3) There is always danger to d’Artagnan: In The Three Musketeers, he’s pursued relentlessly by Cardinal Richelieu’s men.  But there is also danger to something (in that instance someone) greater than himself—the queen, who has given her jewels to her lover, the Duke of Buckingham, and will face exposure unless they are returned before Richelieu can prove her indiscretion to the king.  Overriding all of this is the greater cause of preventing Richelieu from starting a war with England.

4) The stories are set in an interesting world: a period of French history with colorful and important characters such as Cardinal Richelieu and Louis XIV.

5) The hero is contacted by someone in power: Perhaps the most memorable scene in which the hero of a d’Artagnan romance is enlisted by a powerful person is that in Twenty Years After in which Cardinal Mazarin, also the first minister of France, lures D’Artagnan to his cause, amidst an atmosphere of universal suspicion of his motives.

6) A classic case of the villain being clear from the beginning and his motives revealed over the course of the novel is that of Richelieu in The Three Musketeers (even if Dumas’s depiction of him as evil may not seem to everyone entirely justified by history).

In all of these respects, Dumas was creating books akin to modern thrillers. Yet I have not heard him spoken of in connection with the history of the thriller. I suspect that’s because the books, while they are vigorous fun, lack the most crucial element of all to earn classification as a thriller, and that is the prevalence of fear. As Twist Phelan put it in her answer to my question: “The predominant emotion of the characters in the [thriller] story is fear, and the predominant emotion in the reader is anxiety.”  Speaking for myself, the Dumas books are anything but anxiety inducing. For me, they are too much fun to be scary—romances in the old sense—escapades combined with interesting history and political intrigue. Nevertheless, Dumas must have influenced many subsequent writers who helped shape the thriller genre, for in him we find an early use of so many of the thriller’s key elements.

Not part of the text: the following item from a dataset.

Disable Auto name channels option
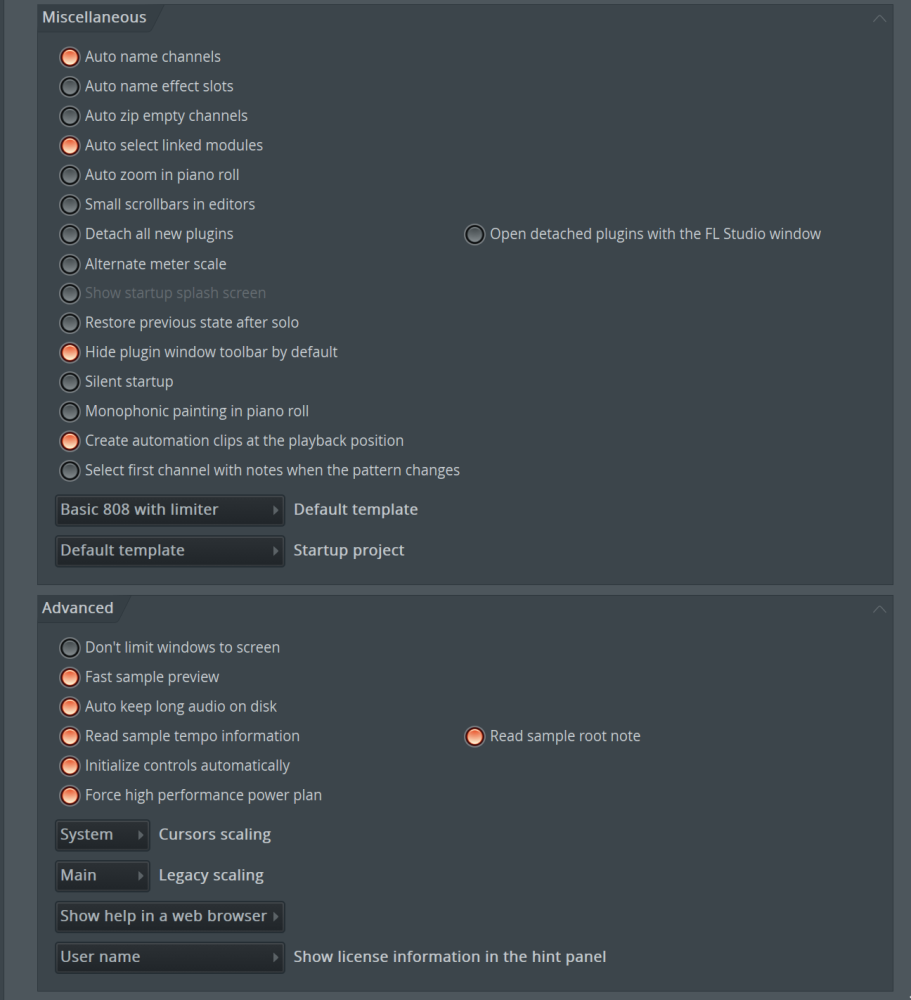 click(x=70, y=57)
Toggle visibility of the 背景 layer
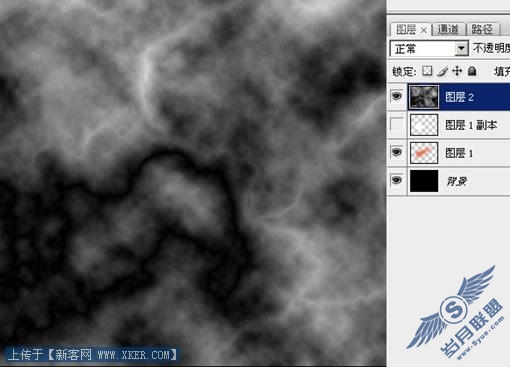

The same could be said of Dumas’s influence on the classical mystery. Earlier this year I received from EQMM translator John Pugmire two chapters from Dumas’s 1854 novel The Mohicans of Paris, in which a locked-room mystery is presented and solved. I did a little research and discovered that these chapters comprise one of the first locked-room mysteries to appear in literature (at least since ancient times), which should be enough in itself to make Dumas an important figure in the history of our genre, even if the solving of a mystery never took center stage in his books. (EQMM will be featuring those chapters from The Mohicans of Paris, by the way, in Passport to Crime early in 2013.)

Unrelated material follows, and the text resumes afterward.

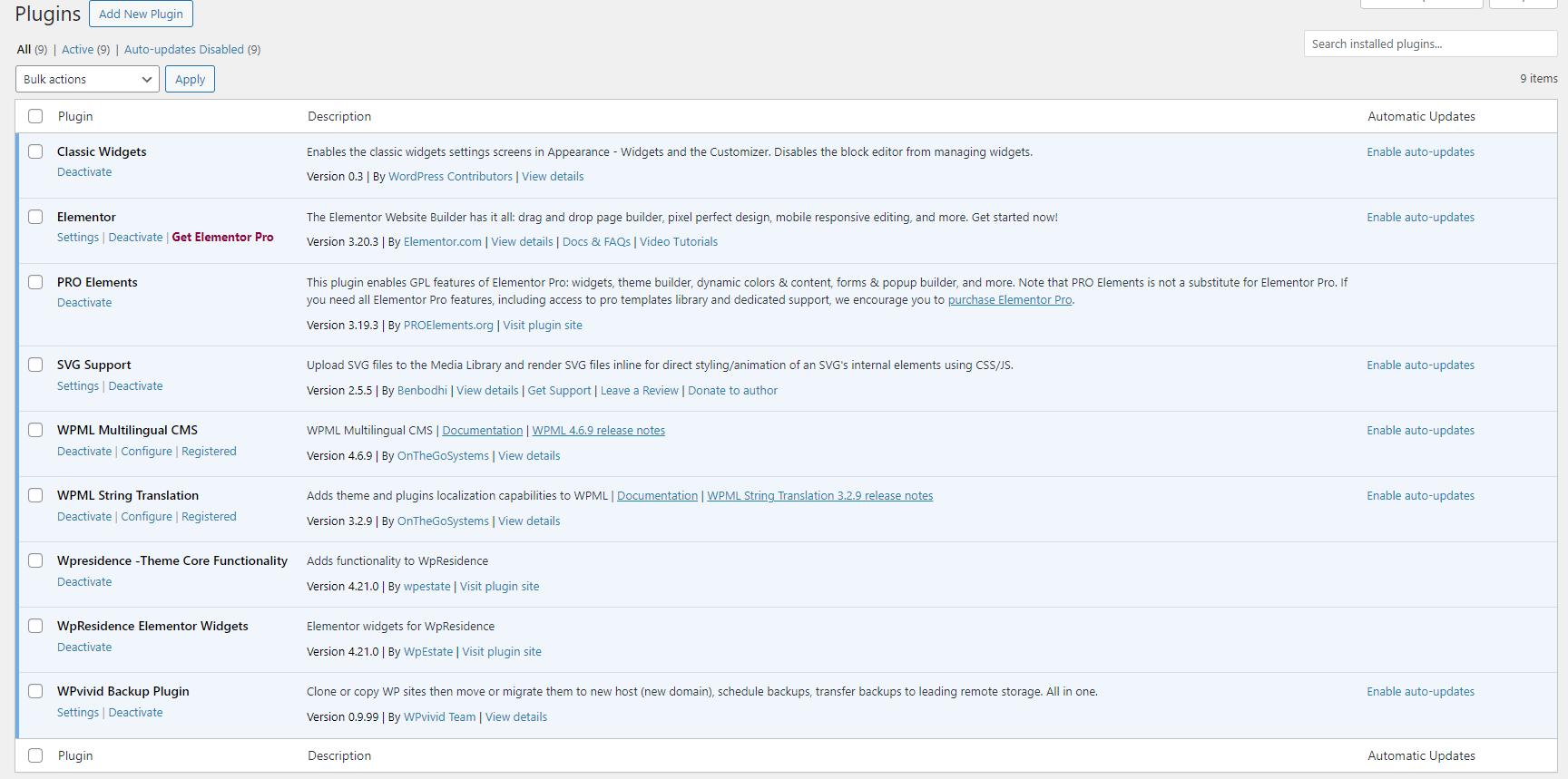Screen dimensions: 1568x779
Task: Tick the Elementor plugin checkbox
Action: (35, 217)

Not only did Dumas create one of the first locked-room mysteries, in the last of the d’Artagnan novels, The Vicomte of Bragelonne, one scene has his hero acting in a very detective-like way.  See what you think: King Louis XIV has sent d’Artagnan to the Rond-point du Bois-Rochin, telling him only that a man has been wounded there and a horse is lying dead. D’Artagnan is to observe and report to the king his opinion on the matter.

On d’Artagnan’s return, this is the first part of their exchange:

“Well, monsieur,” he said, “do you bring me any news?”

“Yes, sire.”

“What have you seen?”

“As far as probability goes, sire—“ D’Artagnan began to reply.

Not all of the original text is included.